New Jersey Gov. Chris Christie said pretty much the same thing during the Republican Governors Association meeting last month. “We’re better at it,” Christie told his fellow state leaders. “The American people are done with the experiment of having somebody (as president) who’s never run anything before.” He was preaching to the choir. The list of potential 2016 GOP presidential candidates is dominated by governors. Alongside Christie, there’s John Kasich (Ohio), Scott Walker (Wisconsin), Bobby Jindal (Louisiana), Mike Pence (Indiana) and Rick Scott (Florida). And don’t forget Florida’s former Gov. Jeb Bush and Arkansas ex-Gov. Mike Huckabee, who are considering presidential runs as well.

But if you look across our nation’s whole history, it’s hardly clear that former governors make the best presidents. The ranks of governor-turned-presidents include not just the Roosevelts, after all, but also Grover Cleveland, Calvin Coolidge and Jimmy Carter.

Governors’ fate during presidential elections has ebbed and flowed, reflecting shifts in how Americans think about government itself. Before the American Revolution, colonial governors were appointed by the British crown. Americans in the early republic continued to view them with suspicion: In seven of the original 13 states, governors were elected for just one-year terms.

The job was certainly no steppingstone toward the White House. After George Washington, the next five presidents were vice presidents or secretaries of State when they ran. When Alexis de Tocqueville came to America in the 1830s to study its nascent democracy, one politician told him, “The governor counts for absolutely nothing and is only paid $1,200!”

After the Civil War, governors started to come into popular favor. In 1876, both parties nominated a governor for president. Although New York Gov. Samuel Tilden won the popular vote, Ohio Gov. Rutherford B. Hayes received the majority in the Electoral College. (It was the Bush v. Gore election of its day.) For 52 of the next 68 years, the Oval Office was occupied by former governors. State governments in the early 1900s became “laboratories of democracy,” as future Supreme Court Justice Louis Brandeis called them, experimenting with workplace safety regulation and a host of other reforms. That made state governors like Theodore Roosevelt and Woodrow Wilson into much more prominent figures, who moved easily onto the national stage.

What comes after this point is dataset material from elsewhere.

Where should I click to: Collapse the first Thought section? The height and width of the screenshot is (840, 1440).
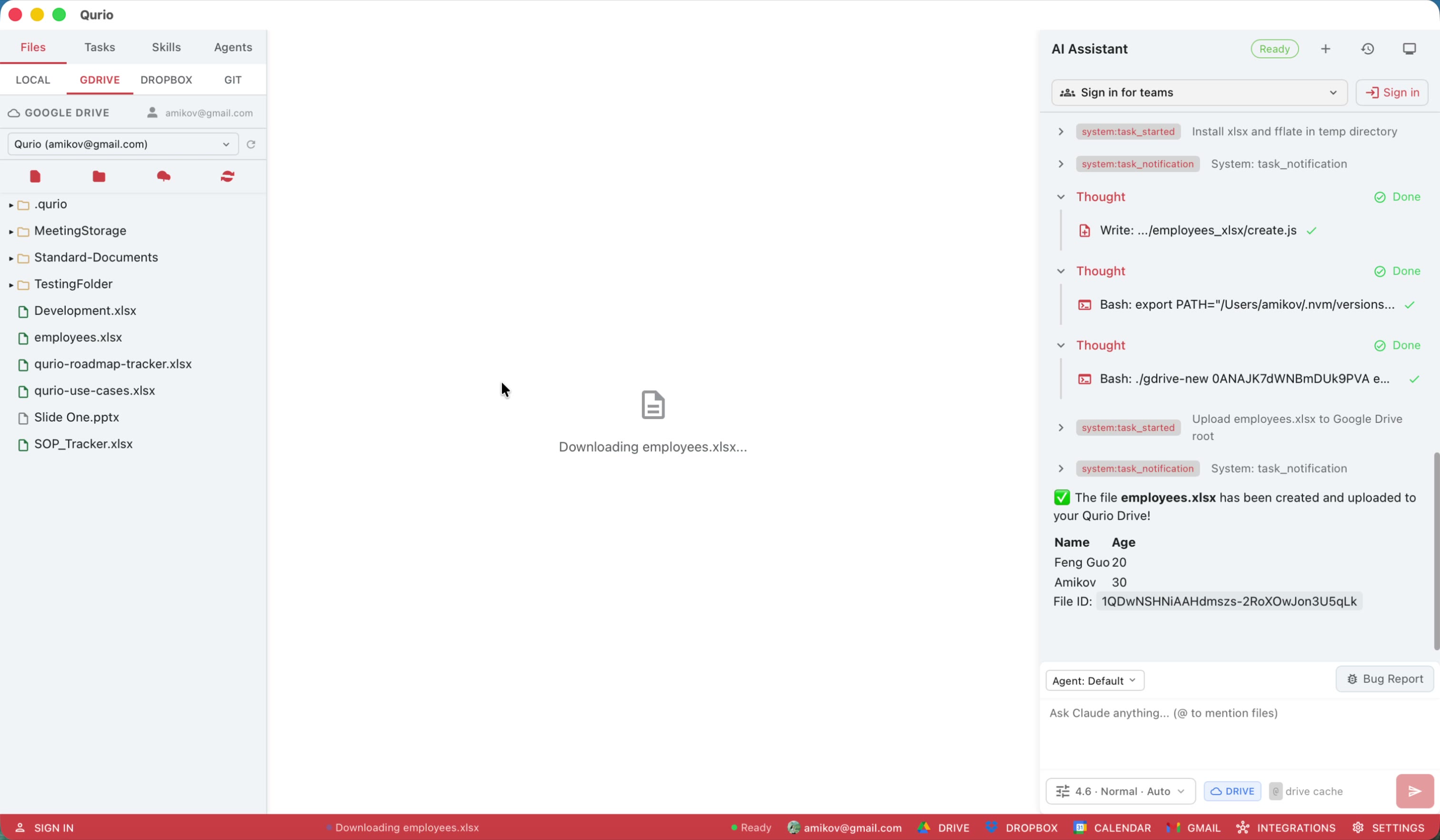coord(1061,197)
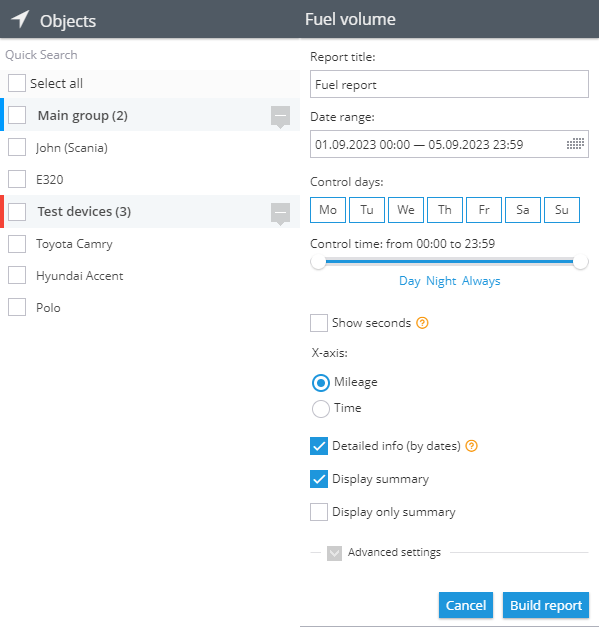Viewport: 599px width, 627px height.
Task: Click the control time slider right handle
Action: [x=580, y=262]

But after World War II, experience in Washington came into vogue. All of our chief executives from Truman to Ford were former members of Congress, with the notable exception of ex-Gen. Dwight D. Eisenhower. Amid the national security concerns of the Cold War, voters wanted their commander in chief to be someone who knew their way around the federal government.

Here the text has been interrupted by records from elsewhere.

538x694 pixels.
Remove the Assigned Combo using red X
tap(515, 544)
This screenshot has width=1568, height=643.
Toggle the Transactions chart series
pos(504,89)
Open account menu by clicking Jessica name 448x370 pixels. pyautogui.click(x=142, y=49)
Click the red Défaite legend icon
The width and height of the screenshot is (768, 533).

Writing in 1959, pollster Louis Harris wondered whether an ex-governor could ever win the presidency again. “In a cosmic, atomic, mass-media age, governors have shrunk to … local figures,” Harris wrote.

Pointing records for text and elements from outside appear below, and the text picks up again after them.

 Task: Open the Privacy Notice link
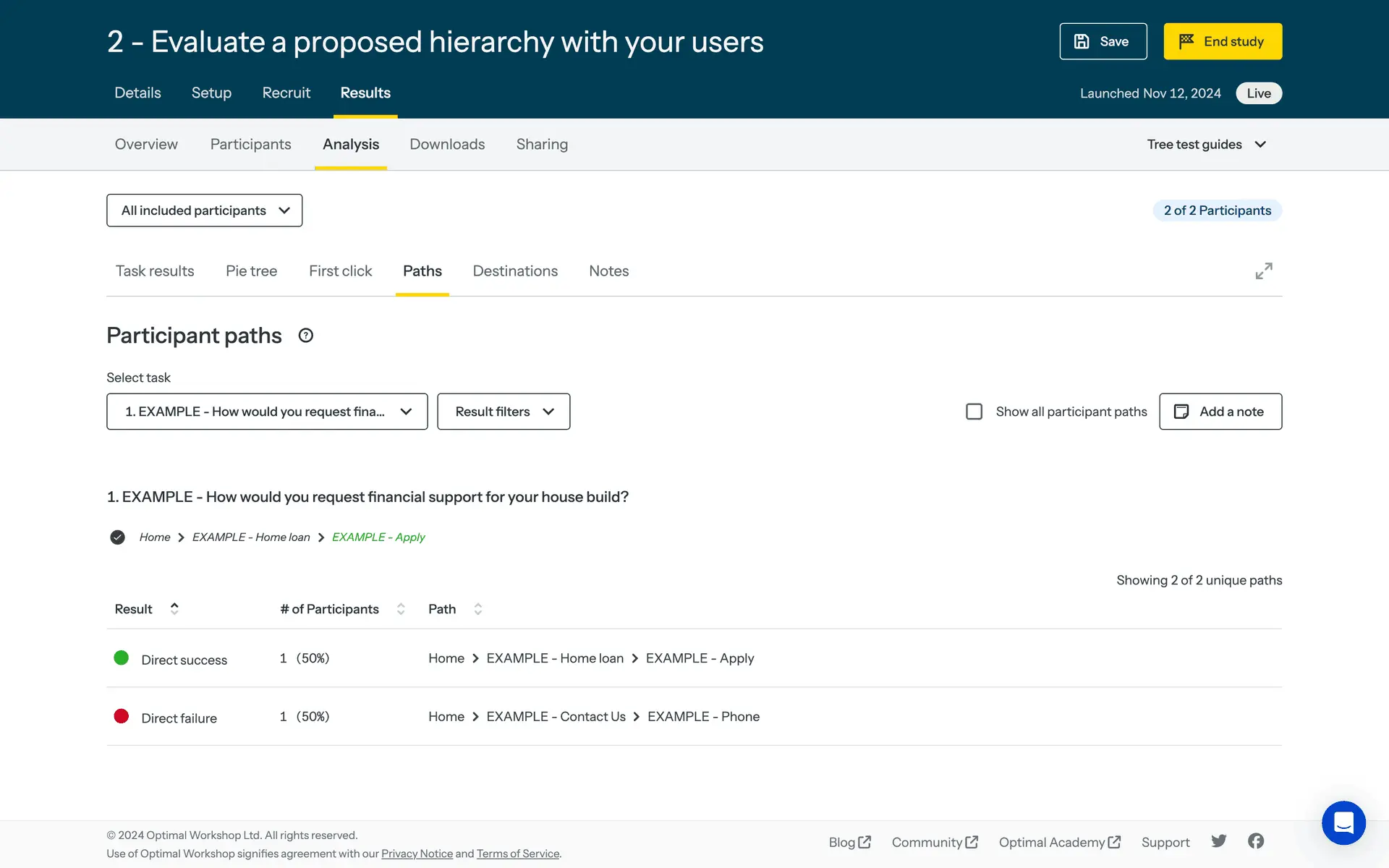pyautogui.click(x=417, y=854)
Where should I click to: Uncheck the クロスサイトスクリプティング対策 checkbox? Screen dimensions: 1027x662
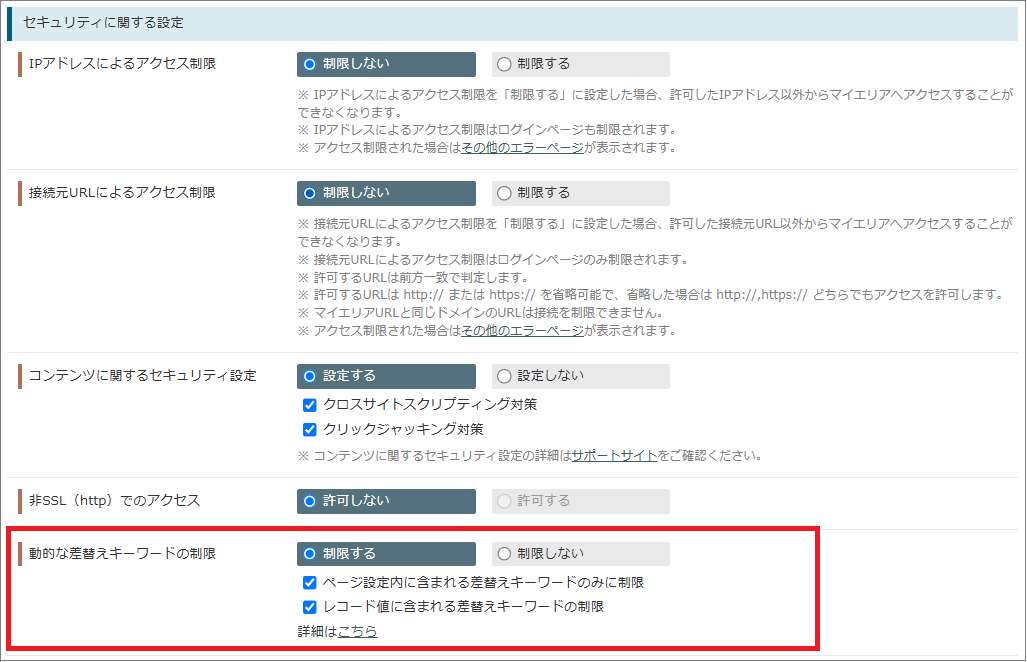pyautogui.click(x=310, y=405)
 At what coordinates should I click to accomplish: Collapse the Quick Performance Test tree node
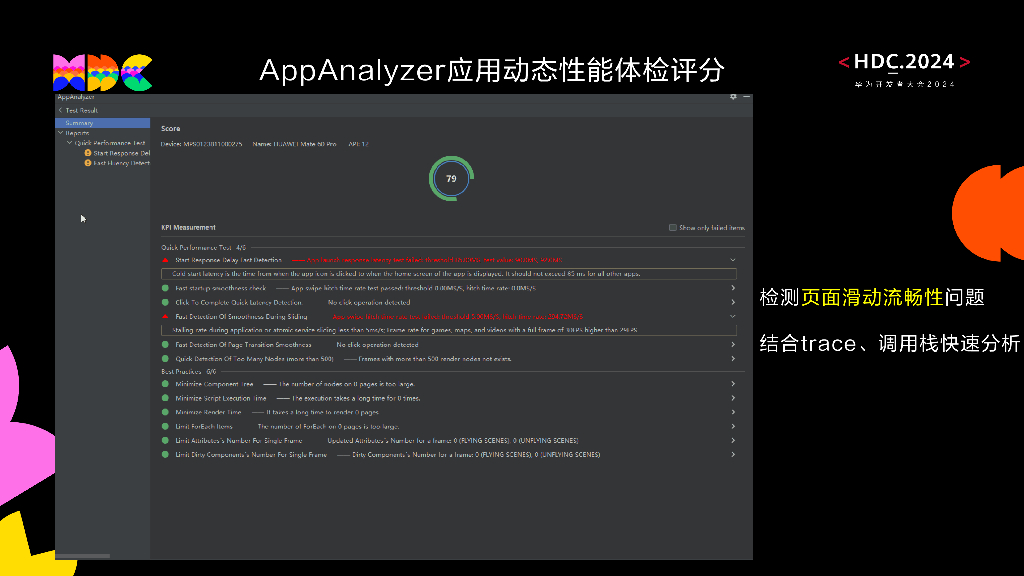(x=71, y=143)
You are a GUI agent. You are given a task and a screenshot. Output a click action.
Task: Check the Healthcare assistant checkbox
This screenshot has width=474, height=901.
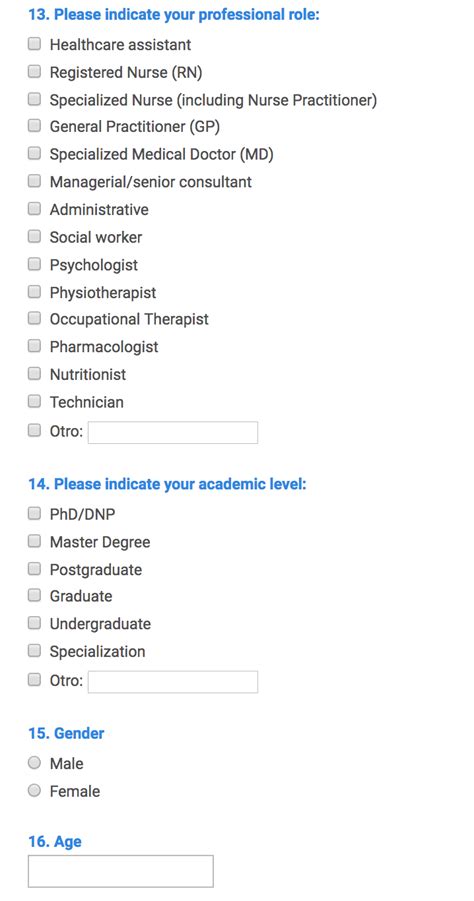pos(34,44)
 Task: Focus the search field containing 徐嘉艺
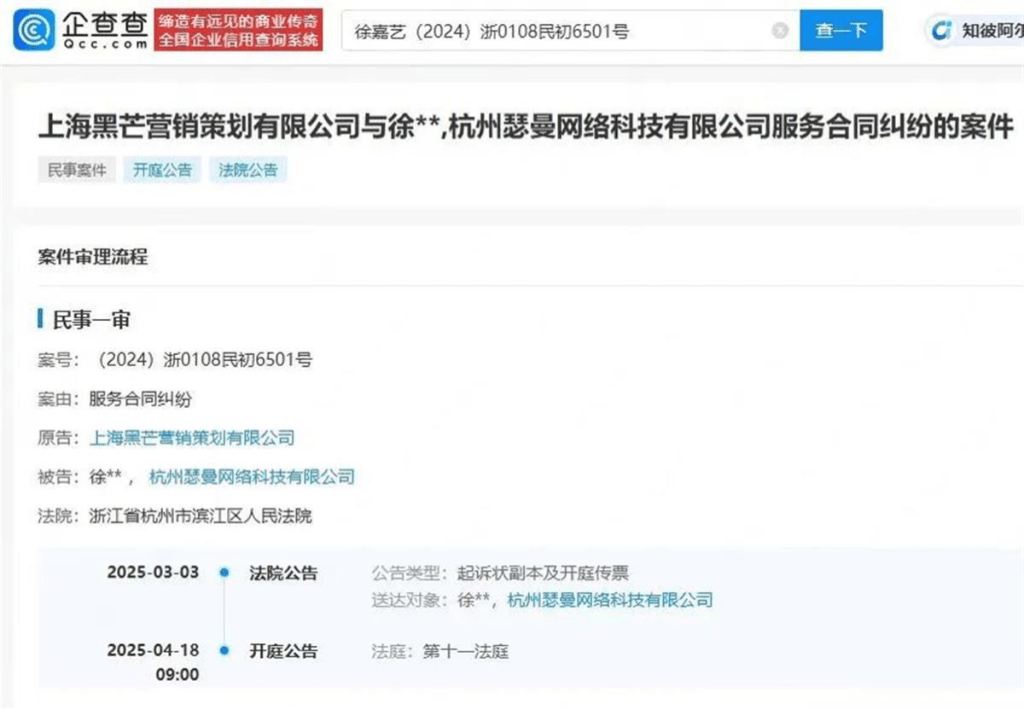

But the tide would turn again in the 1970s, when the Watergate scandal soured Americans on Washington pols. At the same time the rise of modern conservatism devolved many powers to the states and made “Washington, D.C.” a term of derision and scorn. Starting with Carter in 1976, four of the next five presidents were former governors.

Then came a U.S. senator, Barack Obama, who beat the trend. He defeated a fellow senator (John McCain) the first time around and an ex-governor (Mitt Romney) the next. His party appears likely to select another ex-senator, Hillary Rodham Clinton, to run in 2016.

So despite all the GOP governors lining up to be the presidential nominee, don’t be surprised if Republicans choose a senator with a national profile — say, Ted Cruz, Marco Rubio or Rand Paul.

The scope of the federal government has greatly expanded during the Obama years, including health care, the National Security Agency and the presidential order on immigration. And the more influence that the federal government exerts on voters, the more they see the advantages of a candidate from inside the Beltway. Like it or not, that makes Congress — not the statehouse — the more likely training school for our next president.

Jonathan Zimmerman teaches history and education at New York University. He is the author of Too Hot to Handle: A Global History of Sex Education, which will be published in March 2015 by Princeton University Press.